We enjoyed our stay at Los Almendros de San Lorenzo immensely. We met the owners, who gave us a private tour and showed us how much care had gone into the restoration of the 200 year old building. It was an amazing feet that took 17 months with 30 workers every day! That beats the Bush kitchen extravanganza! We took their picture in front of their painting, along with their Boston terrier Lorenzo.
We would have like to have spent a few more days in Suchitoto. We took a picture of the Church of Santa Lucia before we left. It had somehow escaped the ravages of the civil war that raged around it.
Our first stop of the day was at Joya de Cerén, the Pompei of the Americas. It was discovered in 1976, and has been carefully excavated. It was a town completely covered in volcanic ash in about 600 A.D. They have a very nice park, and coverings to protect the ruins. It is unique because it is not a bunch of pyramids, but homes that common people lived in during the heyday of the Maya civilization.

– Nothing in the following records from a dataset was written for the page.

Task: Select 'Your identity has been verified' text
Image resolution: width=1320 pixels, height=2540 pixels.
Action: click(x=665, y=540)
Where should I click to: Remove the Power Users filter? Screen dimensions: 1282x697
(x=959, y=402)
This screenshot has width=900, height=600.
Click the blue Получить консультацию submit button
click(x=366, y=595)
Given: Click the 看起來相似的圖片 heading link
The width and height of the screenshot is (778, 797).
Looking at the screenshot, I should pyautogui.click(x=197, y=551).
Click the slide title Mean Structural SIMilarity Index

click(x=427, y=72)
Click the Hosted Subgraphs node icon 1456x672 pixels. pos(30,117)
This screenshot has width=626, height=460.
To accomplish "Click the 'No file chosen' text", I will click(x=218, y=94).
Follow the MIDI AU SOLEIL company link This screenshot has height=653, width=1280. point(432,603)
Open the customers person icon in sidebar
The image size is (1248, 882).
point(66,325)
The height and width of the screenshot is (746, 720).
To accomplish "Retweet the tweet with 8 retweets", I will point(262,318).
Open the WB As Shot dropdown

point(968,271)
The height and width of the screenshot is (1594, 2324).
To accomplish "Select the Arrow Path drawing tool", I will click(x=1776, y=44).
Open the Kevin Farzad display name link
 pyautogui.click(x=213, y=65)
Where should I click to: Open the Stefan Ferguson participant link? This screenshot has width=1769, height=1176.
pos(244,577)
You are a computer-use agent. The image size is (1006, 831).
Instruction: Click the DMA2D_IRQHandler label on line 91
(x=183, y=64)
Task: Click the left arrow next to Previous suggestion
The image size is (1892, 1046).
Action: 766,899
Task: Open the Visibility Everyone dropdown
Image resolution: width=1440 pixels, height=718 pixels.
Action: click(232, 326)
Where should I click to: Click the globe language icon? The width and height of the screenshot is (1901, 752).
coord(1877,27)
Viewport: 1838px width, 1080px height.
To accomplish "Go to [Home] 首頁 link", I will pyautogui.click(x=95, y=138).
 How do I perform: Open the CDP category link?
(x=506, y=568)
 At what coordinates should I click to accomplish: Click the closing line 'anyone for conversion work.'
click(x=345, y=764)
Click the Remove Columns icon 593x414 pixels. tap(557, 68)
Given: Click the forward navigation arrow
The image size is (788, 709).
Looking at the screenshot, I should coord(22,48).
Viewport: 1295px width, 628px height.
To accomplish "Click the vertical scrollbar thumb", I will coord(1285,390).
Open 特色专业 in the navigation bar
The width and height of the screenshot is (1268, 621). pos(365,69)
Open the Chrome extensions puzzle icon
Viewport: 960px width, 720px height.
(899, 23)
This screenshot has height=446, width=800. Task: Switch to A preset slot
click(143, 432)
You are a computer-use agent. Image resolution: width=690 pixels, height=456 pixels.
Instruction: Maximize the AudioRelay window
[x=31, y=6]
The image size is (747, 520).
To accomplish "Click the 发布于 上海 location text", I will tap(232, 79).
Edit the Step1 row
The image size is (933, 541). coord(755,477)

Next we drove to Cerro Verde national park. On the way up we stopped to enjoy the view of Lake Coatepeque. It is surrounded by private homes, often with boat docks--maybe a nice retirement home for the Bushes!
When we got to the national park we were barely able to take a picture of Izalco volcano between different sets of clouds rolling by. We all wanted to climb it, but Crystal said she did it once and would never do that again!
Our tour guide, Jorge Martinez, is back with us again (after surviving his tax audit yeasterday), and we enjoyed his showing us the ballerina flower. He picked a bud and a blossom and put them together to look like a dancer in a tutu!
Our last stop for the day was outside Juayua, at the Chorros de la Calera. This is where having a guide came in very handy. We would never have found the falls without one. He took us to a family near the falls. They showed us the way and lent us a towel (to share). It was about a half hour walk to the water, over some pretty steep terrain. When we got there we had it all to ourselves. José scared us to death by showing how high he could climb up the rocks and jump in. It turned out to be about 20 feet! His madre must be loca to let him do that! I ewas scared when Crystal ventured out into the deep water, thinking she might get sucked ove the edge. When we saw that didn' t happen, we all followed her. It was cool water, but not ice cold. We're in the mountains, but it's not glacier melt!
José's older sister, Yessinia,also accompanied us, and was very helpful. What a couple of nice kids!. They both got us safely back to their home, where we found grandma making tortillas over an open fire. It reminded me of the place I lived in Guatemala in 1979.
We made it to our hotel in Apaneca in time for three hands of Mormon Bridge before dinner. I came in last on all three hands. I'm thinking we might need to change the rules!